Jan 15, 2014
Who in Chicago schools is carrying out Martin Luther King’s teachings about the importance of finding peaceful methods to resolve conflicts?
For that matter, who’s responding to the recent guidelines from the U.S. Departments of Justice and Education on civil rights and school discipline, urging a reduction of zero-tolerance policies that target minority youth?
One group is doing both: the students carrying out restorative justice programs in Chicago schools, with little support from the central administration.
Uplift Community High School student volunteers in the school’s Peace Ambassadors program will be honored for carrying on Dr. King’s legacy in a recognition ceremony on Friday, January 17, at 9:30 a.m. The school is located at 900 W. Wilson.

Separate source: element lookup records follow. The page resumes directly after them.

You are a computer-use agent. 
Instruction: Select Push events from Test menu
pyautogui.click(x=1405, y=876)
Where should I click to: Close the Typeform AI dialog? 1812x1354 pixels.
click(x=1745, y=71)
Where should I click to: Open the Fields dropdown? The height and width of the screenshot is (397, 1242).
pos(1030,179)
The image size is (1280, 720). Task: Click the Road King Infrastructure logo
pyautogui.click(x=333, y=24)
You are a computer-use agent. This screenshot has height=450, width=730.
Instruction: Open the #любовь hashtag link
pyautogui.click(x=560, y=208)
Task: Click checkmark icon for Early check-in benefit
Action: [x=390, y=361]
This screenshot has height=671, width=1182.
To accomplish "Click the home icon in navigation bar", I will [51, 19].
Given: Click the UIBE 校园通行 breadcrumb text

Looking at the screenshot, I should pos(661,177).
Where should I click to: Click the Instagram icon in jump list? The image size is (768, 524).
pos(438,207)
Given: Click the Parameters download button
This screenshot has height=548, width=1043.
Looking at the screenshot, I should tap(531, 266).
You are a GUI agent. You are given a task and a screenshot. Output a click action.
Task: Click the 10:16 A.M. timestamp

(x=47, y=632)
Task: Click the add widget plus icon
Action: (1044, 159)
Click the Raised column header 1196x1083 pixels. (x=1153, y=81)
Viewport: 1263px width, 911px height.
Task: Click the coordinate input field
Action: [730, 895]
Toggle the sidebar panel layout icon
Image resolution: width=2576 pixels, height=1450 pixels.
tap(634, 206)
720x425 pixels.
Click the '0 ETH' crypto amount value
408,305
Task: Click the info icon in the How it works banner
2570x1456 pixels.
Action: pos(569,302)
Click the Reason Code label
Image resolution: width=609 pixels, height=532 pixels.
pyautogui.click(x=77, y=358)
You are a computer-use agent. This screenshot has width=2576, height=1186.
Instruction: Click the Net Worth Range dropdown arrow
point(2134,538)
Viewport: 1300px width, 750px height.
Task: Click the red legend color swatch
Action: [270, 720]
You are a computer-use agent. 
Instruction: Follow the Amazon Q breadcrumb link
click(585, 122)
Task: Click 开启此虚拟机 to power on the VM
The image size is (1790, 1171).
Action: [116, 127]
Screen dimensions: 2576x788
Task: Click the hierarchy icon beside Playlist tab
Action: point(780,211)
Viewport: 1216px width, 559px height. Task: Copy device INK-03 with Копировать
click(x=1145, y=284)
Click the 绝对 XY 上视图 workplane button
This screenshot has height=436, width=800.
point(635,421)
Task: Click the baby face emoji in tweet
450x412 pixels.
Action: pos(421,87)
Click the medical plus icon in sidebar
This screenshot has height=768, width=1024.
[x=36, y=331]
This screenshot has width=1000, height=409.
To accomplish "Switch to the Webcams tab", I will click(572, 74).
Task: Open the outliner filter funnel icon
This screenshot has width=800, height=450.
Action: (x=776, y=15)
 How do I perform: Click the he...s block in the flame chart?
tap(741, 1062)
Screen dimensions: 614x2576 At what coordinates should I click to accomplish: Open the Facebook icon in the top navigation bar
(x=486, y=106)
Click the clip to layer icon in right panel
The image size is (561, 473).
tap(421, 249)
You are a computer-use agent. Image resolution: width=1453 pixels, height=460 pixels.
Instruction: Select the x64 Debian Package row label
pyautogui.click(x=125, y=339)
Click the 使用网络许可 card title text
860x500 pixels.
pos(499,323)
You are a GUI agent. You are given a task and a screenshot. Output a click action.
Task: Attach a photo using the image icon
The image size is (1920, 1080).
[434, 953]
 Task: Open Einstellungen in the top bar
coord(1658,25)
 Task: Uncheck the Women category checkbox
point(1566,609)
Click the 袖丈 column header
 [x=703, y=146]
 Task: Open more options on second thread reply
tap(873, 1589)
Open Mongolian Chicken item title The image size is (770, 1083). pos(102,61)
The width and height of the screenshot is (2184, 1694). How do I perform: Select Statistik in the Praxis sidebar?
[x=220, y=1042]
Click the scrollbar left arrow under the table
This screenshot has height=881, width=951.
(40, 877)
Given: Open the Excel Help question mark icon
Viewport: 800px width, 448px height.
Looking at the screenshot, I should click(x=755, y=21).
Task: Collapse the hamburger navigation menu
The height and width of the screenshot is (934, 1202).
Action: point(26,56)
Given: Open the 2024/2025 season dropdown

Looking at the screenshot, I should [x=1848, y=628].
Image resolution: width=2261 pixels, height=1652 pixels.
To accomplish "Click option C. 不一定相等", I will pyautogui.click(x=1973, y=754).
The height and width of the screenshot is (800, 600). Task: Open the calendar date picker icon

Uplift’s Peace Ambassadors use peer conferencing to resolve disputes that have resulted in minor misbehavior. Students reflect on the impact of their actions and create an agreement for repairing the harm and addressing underlying issues to prevent its recurrence.
Students have gained crucial interpersonal skills while detentions and suspensions have been reduced and the school climate improved, said Ana Mercado of Alternatives, Inc., which trains students for the program.
Recent studies have confirmed that CPS leads the nation in suspension rates, particularly for black students with disabilities.
Advocates have long called on CPS to institute restorative justice on a district-wide basis, including charter schools, some of which continue to feature punitive disciplinary policies.